◆ **Given entries**:
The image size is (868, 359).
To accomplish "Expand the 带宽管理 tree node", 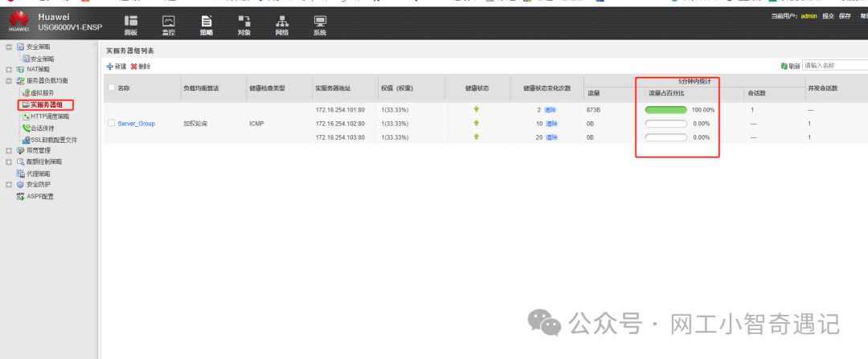I will [x=9, y=150].
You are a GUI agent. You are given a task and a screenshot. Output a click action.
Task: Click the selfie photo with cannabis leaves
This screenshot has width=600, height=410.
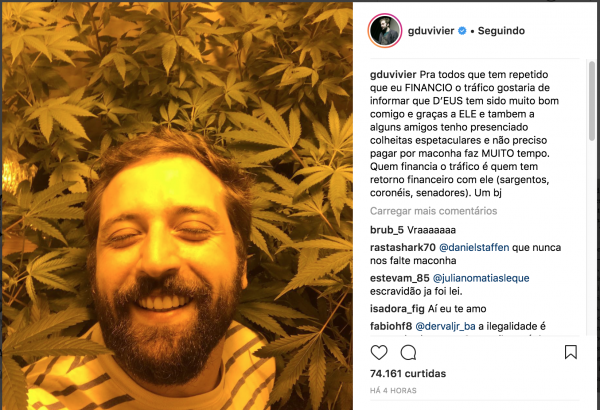tap(177, 206)
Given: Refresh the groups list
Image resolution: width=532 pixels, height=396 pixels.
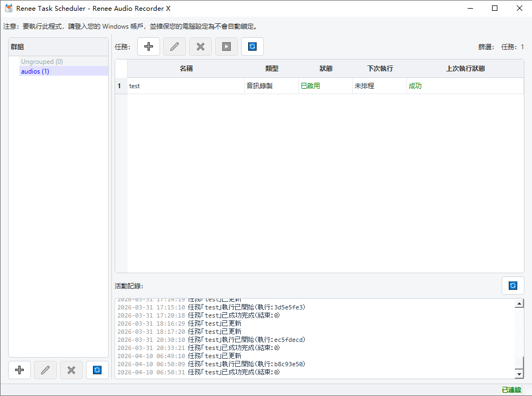Looking at the screenshot, I should click(97, 370).
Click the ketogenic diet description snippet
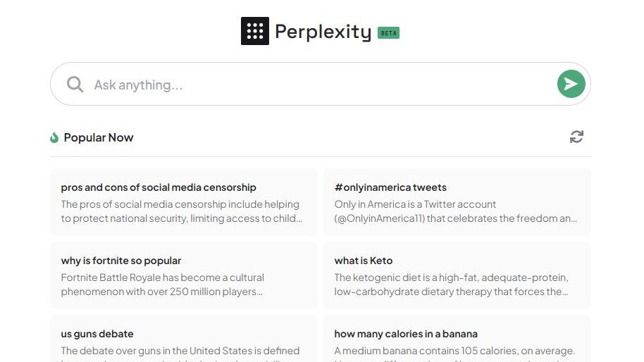Viewport: 644px width, 362px height. click(x=451, y=285)
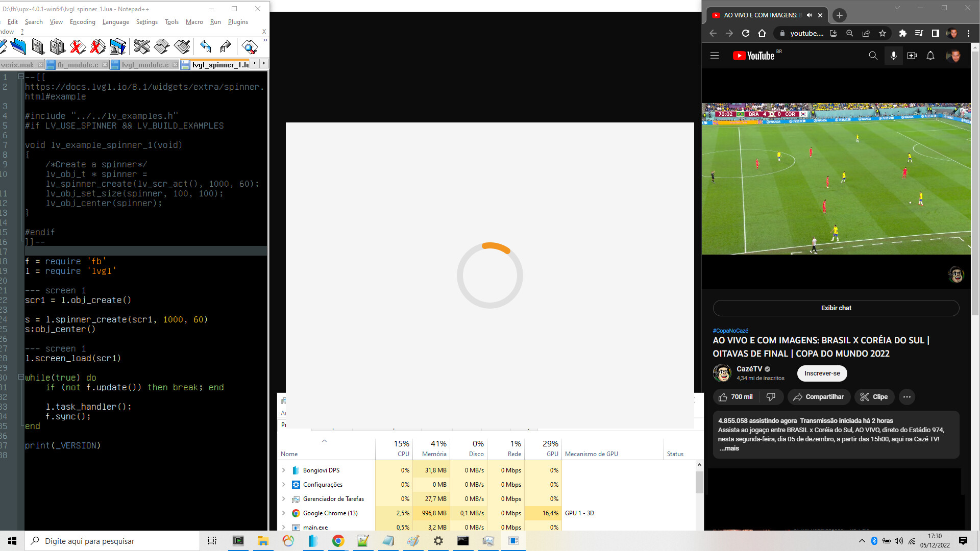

◆ **Problem details**:
Format the entries from the line containing "Given: Refresh the groups list" through the end of the entries as a numbered list, skipping blank lines and leaving out the pictures.

◆ **Task output**:
1. Given: Refresh the groups list
2. Image resolution: width=532 pixels, height=396 pixels.
3. Looking at the screenshot, I should click(97, 370).
4. Click the ketogenic diet description snippet
5. Viewport: 644px width, 362px height. click(x=451, y=285)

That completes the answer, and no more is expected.